## What you should do
Lay out the data from the line containing "This screenshot has height=846, width=1400." through the line containing "Action: pyautogui.click(x=66, y=234)", including both, as a numbered list with no blank lines. Leave the pictures out.

* begin Data for processing *

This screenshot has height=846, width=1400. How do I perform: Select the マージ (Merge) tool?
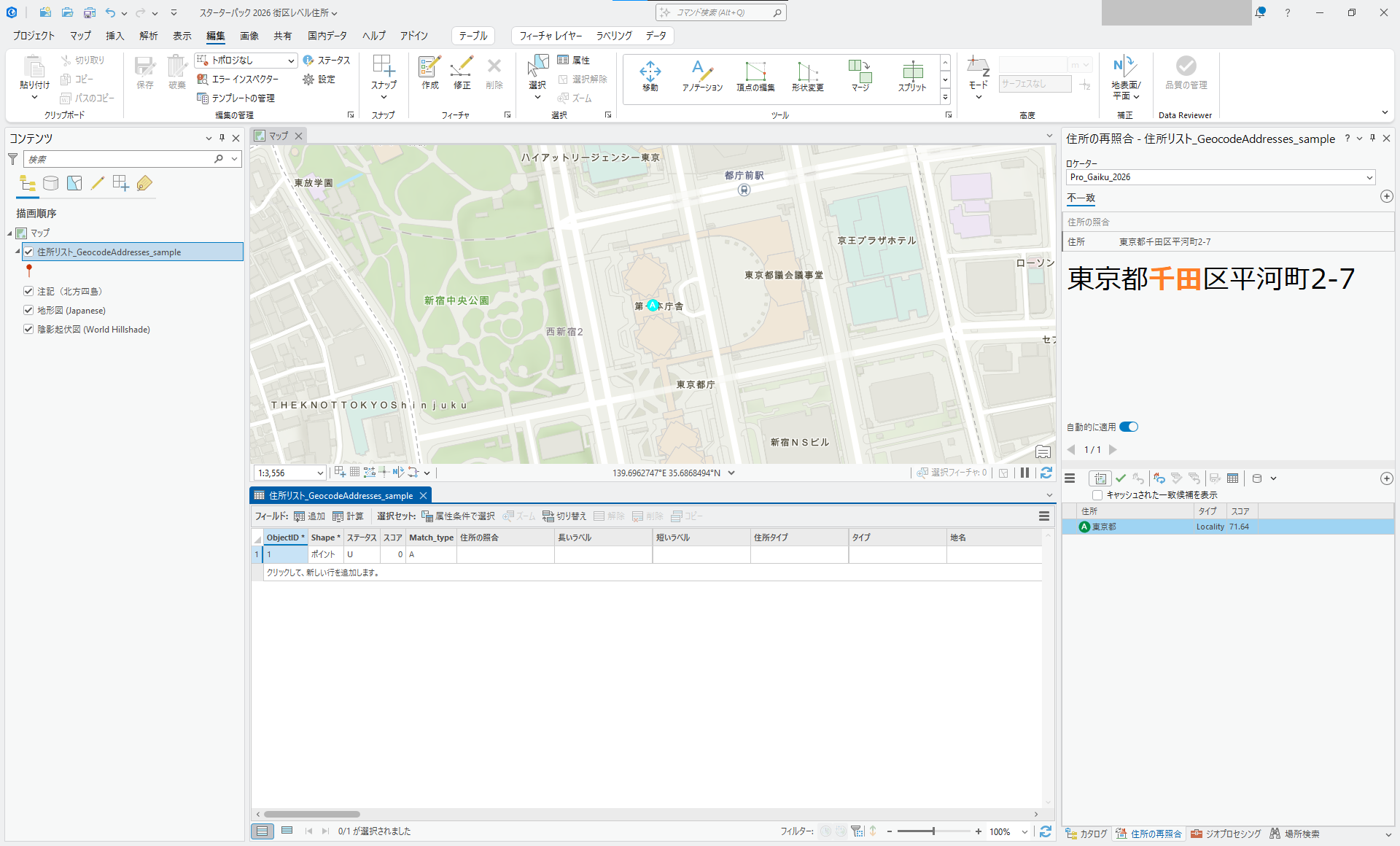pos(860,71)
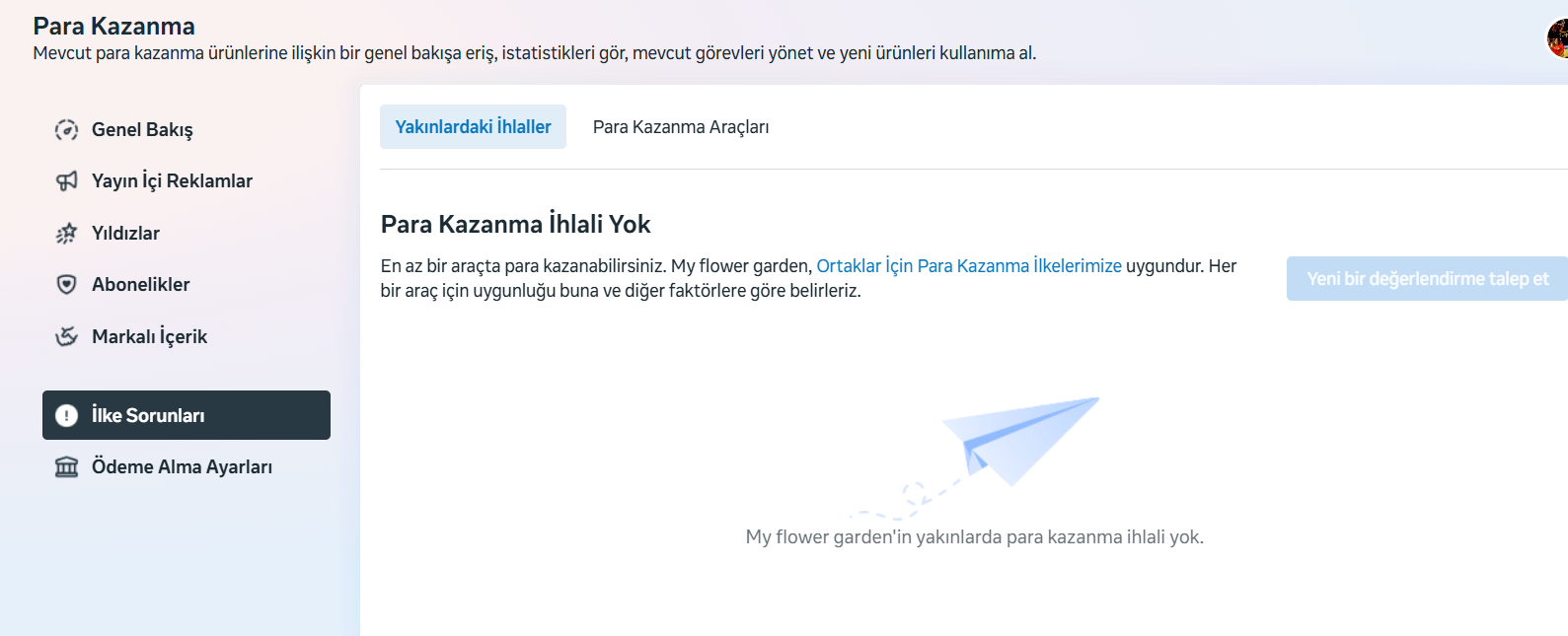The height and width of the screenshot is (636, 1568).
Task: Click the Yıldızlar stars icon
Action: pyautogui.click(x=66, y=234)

* end Data for processing *
* begin Data for processing *

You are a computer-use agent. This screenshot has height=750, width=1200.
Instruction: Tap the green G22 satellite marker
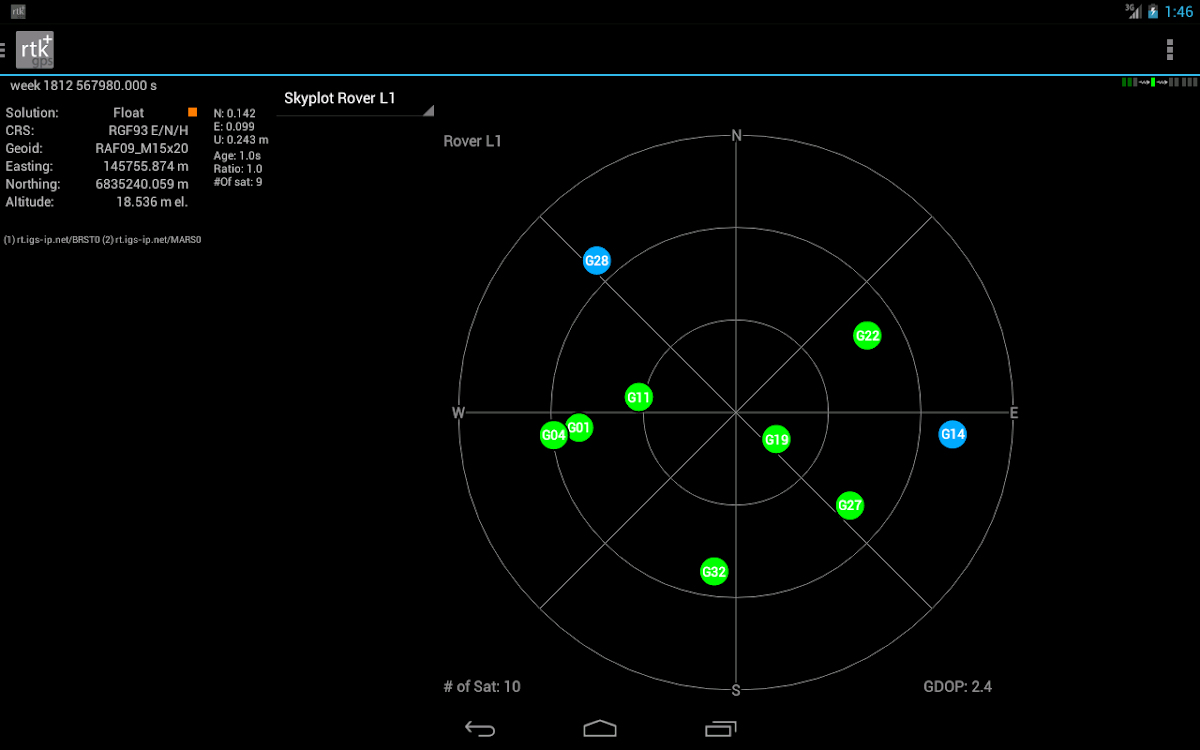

* end Data for processing *

## Finished answer
1. This screenshot has height=846, width=1400. How do I perform: Select the マージ (Merge) tool?
2. pos(860,71)
3. The height and width of the screenshot is (636, 1568).
4. Task: Click the Yıldızlar stars icon
5. Action: pyautogui.click(x=66, y=234)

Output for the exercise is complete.